Copy the lines that begin at the one containing "You are a GUI" and end after the one containing "The height and", changing "agent" to "assistant" and leaving everything else the same.
- Opening Delimiter -
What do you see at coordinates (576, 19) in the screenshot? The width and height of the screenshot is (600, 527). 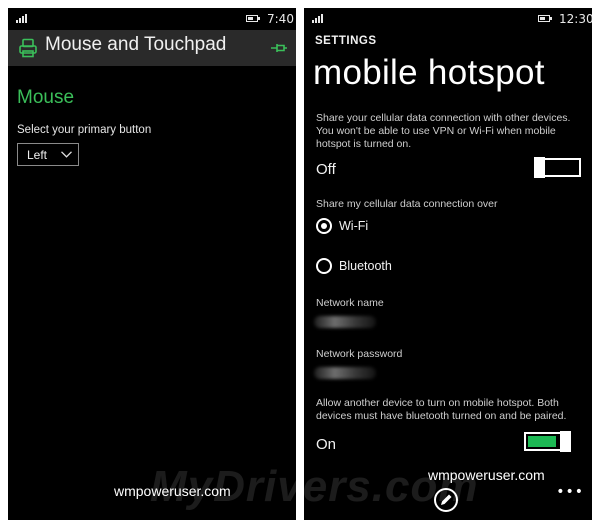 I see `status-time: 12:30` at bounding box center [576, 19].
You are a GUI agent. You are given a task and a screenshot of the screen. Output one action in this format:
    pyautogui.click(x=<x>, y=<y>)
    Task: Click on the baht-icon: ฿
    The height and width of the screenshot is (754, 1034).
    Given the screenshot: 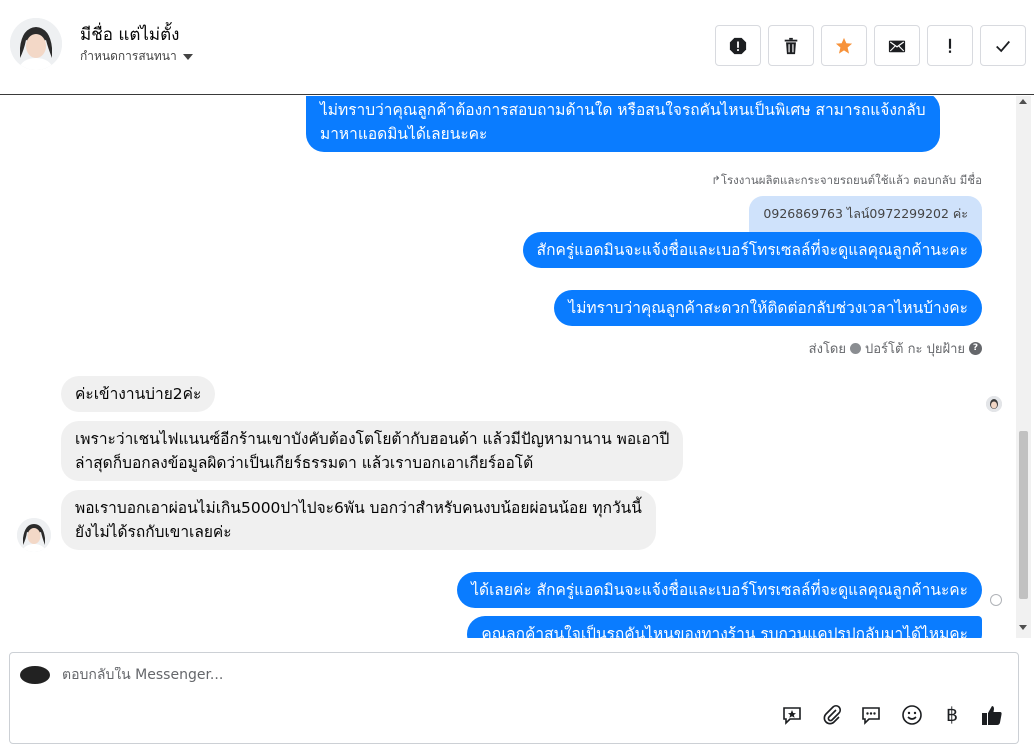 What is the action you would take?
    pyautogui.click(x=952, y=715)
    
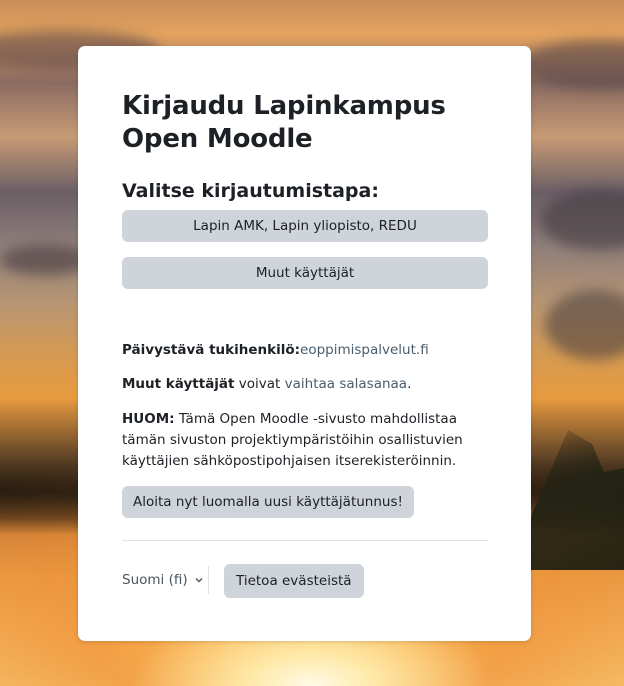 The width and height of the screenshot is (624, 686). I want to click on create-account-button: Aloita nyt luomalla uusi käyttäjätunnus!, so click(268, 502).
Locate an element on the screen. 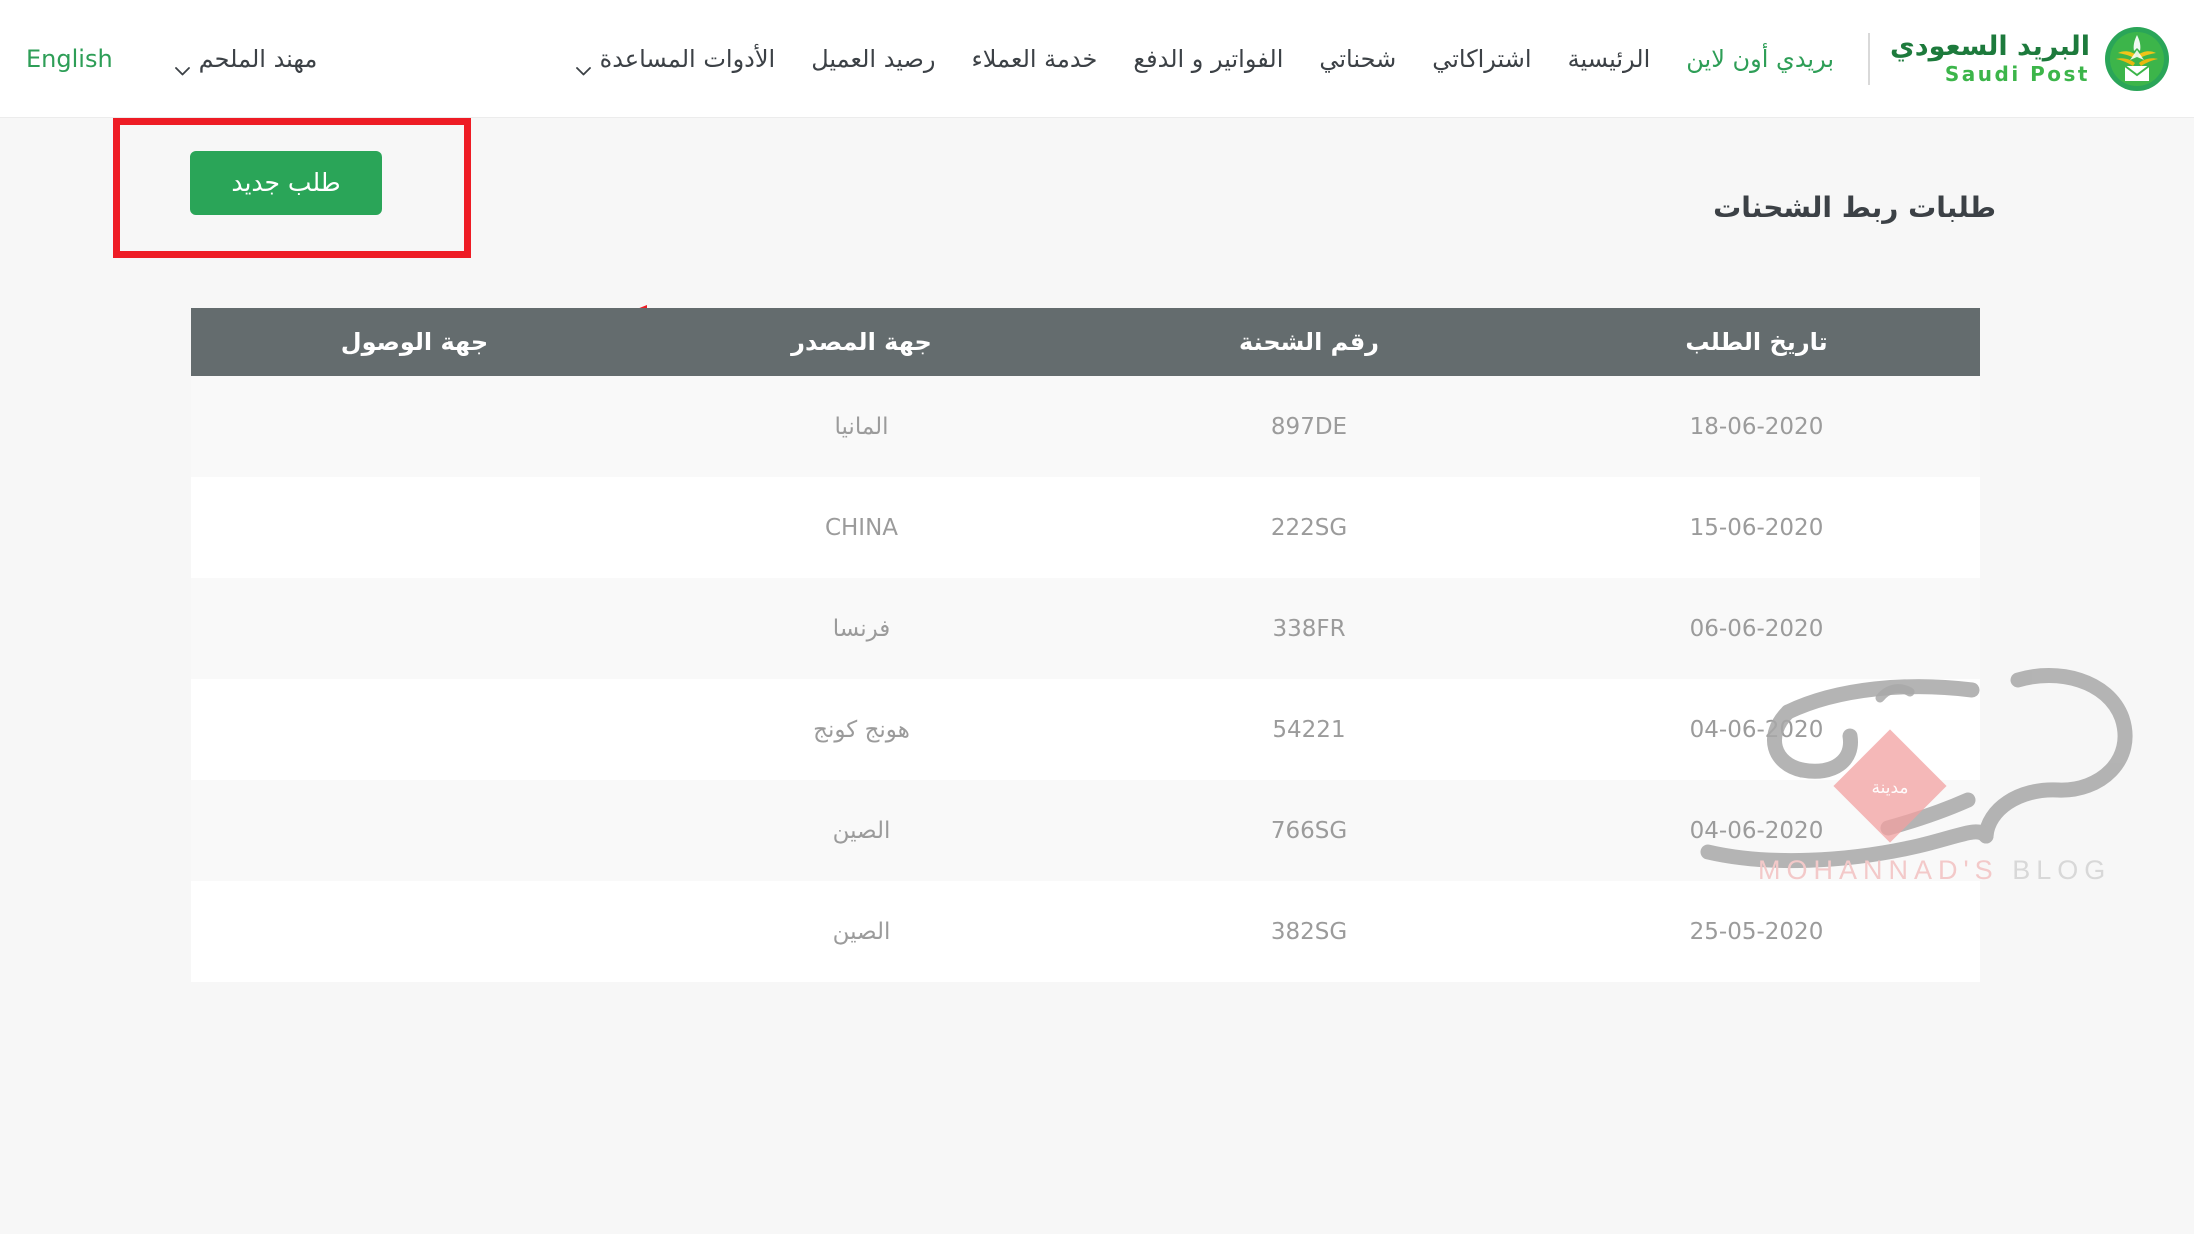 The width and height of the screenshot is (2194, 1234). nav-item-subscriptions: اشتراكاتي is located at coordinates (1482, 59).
- Closing Delimiter -
**Response below**
You are a GUI assistant. You are given a task and a screenshot of the screen. Output one action in this format:
    pyautogui.click(x=<x>, y=<y>)
    Task: Click on the baht-icon: ฿
    The height and width of the screenshot is (754, 1034).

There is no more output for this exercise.